⟨
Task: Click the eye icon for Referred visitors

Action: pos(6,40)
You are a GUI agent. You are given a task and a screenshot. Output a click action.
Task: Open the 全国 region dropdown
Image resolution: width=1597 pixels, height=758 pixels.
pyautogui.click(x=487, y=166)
⟩
== EXERCISE REQUIREMENTS ==
Lines from the one with "Task: Open the 全国 region dropdown" through the last line above must be printed exactly; no other line is to appear.

== TASK OUTPUT ==
Task: Open the 全国 region dropdown
Image resolution: width=1597 pixels, height=758 pixels.
pyautogui.click(x=487, y=166)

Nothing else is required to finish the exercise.